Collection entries
______________________________

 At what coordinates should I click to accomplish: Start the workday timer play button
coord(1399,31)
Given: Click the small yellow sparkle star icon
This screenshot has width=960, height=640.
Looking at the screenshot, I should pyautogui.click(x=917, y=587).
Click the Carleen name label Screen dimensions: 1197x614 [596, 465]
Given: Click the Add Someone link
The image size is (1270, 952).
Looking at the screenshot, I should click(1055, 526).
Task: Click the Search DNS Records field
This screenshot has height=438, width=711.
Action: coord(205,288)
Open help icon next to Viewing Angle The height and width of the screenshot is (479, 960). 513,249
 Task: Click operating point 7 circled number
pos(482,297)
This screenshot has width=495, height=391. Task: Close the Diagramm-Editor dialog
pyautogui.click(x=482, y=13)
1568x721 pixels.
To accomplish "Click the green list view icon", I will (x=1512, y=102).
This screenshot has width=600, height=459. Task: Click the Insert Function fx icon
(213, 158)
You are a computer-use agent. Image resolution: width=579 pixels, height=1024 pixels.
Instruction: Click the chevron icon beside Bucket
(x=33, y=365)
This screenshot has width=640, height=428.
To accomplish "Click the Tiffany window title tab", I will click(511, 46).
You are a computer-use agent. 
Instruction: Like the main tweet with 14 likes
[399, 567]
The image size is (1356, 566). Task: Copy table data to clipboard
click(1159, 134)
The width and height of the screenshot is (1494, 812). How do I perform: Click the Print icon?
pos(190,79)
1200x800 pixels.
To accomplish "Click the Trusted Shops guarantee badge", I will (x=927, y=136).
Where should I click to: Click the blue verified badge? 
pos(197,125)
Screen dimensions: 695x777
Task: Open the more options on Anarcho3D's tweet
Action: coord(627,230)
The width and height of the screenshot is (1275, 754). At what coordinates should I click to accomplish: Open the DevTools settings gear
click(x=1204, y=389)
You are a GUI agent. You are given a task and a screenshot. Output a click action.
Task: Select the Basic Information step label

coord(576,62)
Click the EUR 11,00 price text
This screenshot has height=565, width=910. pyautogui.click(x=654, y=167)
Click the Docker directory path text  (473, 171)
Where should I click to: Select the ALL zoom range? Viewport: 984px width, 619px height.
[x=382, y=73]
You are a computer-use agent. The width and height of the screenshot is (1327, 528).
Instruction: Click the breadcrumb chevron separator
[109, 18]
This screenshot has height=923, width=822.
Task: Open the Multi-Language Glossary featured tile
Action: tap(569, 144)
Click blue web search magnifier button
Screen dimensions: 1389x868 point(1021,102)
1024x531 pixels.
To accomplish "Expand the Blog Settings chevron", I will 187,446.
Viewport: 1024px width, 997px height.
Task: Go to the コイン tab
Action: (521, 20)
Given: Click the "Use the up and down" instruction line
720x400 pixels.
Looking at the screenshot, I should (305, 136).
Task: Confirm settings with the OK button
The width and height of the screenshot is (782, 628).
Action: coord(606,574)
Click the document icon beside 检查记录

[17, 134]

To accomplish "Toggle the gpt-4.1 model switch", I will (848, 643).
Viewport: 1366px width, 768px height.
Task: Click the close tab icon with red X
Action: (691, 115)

______________________________

PROBLEM DETAILS
Present every line of the material above as a numbered list, omitting the blank lines.

RESULT OF THE TASK
1.  At what coordinates should I click to accomplish: Start the workday timer play button
2. coord(1399,31)
3. Given: Click the small yellow sparkle star icon
4. This screenshot has width=960, height=640.
5. Looking at the screenshot, I should pyautogui.click(x=917, y=587).
6. Click the Carleen name label Screen dimensions: 1197x614 [596, 465]
7. Given: Click the Add Someone link
8. The image size is (1270, 952).
9. Looking at the screenshot, I should click(1055, 526).
10. Task: Click the Search DNS Records field
11. This screenshot has height=438, width=711.
12. Action: coord(205,288)
13. Open help icon next to Viewing Angle The height and width of the screenshot is (479, 960). 513,249
14.  Task: Click operating point 7 circled number
15. pos(482,297)
16. This screenshot has width=495, height=391. Task: Close the Diagramm-Editor dialog
17. pyautogui.click(x=482, y=13)
18. 1568x721 pixels.
19. To accomplish "Click the green list view icon", I will (x=1512, y=102).
20. This screenshot has width=600, height=459. Task: Click the Insert Function fx icon
21. (213, 158)
22. You are a computer-use agent. Image resolution: width=579 pixels, height=1024 pixels.
23. Instruction: Click the chevron icon beside Bucket
24. (x=33, y=365)
25. This screenshot has width=640, height=428.
26. To accomplish "Click the Tiffany window title tab", I will click(511, 46).
27. You are a computer-use agent. 
28. Instruction: Like the main tweet with 14 likes
29. [399, 567]
30. The image size is (1356, 566). Task: Copy table data to clipboard
31. click(1159, 134)
32. The width and height of the screenshot is (1494, 812). How do I perform: Click the Print icon?
33. pos(190,79)
34. 1200x800 pixels.
35. To accomplish "Click the Trusted Shops guarantee badge", I will (x=927, y=136).
36. Where should I click to: Click the blue verified badge? 
37. pos(197,125)
38. Screen dimensions: 695x777
39. Task: Open the more options on Anarcho3D's tweet
40. Action: coord(627,230)
41. The width and height of the screenshot is (1275, 754). At what coordinates should I click to accomplish: Open the DevTools settings gear
42. click(x=1204, y=389)
43. You are a GUI agent. You are given a task and a screenshot. Output a click action.
44. Task: Select the Basic Information step label
45. coord(576,62)
46. Click the EUR 11,00 price text
47. This screenshot has height=565, width=910. pyautogui.click(x=654, y=167)
48. Click the Docker directory path text  (473, 171)
49. Where should I click to: Select the ALL zoom range? Viewport: 984px width, 619px height.
50. [x=382, y=73]
51. You are a computer-use agent. The width and height of the screenshot is (1327, 528).
52. Instruction: Click the breadcrumb chevron separator
53. [109, 18]
54. This screenshot has height=923, width=822.
55. Task: Open the Multi-Language Glossary featured tile
56. Action: tap(569, 144)
57. Click blue web search magnifier button
58. Screen dimensions: 1389x868 point(1021,102)
59. 1024x531 pixels.
60. To accomplish "Expand the Blog Settings chevron", I will 187,446.
61. Viewport: 1024px width, 997px height.
62. Task: Go to the コイン tab
63. Action: (521, 20)
64. Given: Click the "Use the up and down" instruction line
65. 720x400 pixels.
66. Looking at the screenshot, I should (305, 136).
67. Task: Confirm settings with the OK button
68. The width and height of the screenshot is (782, 628).
69. Action: coord(606,574)
70. Click the document icon beside 检查记录
71. [17, 134]
72. To accomplish "Toggle the gpt-4.1 model switch", I will (848, 643).
73. Viewport: 1366px width, 768px height.
74. Task: Click the close tab icon with red X
75. Action: (691, 115)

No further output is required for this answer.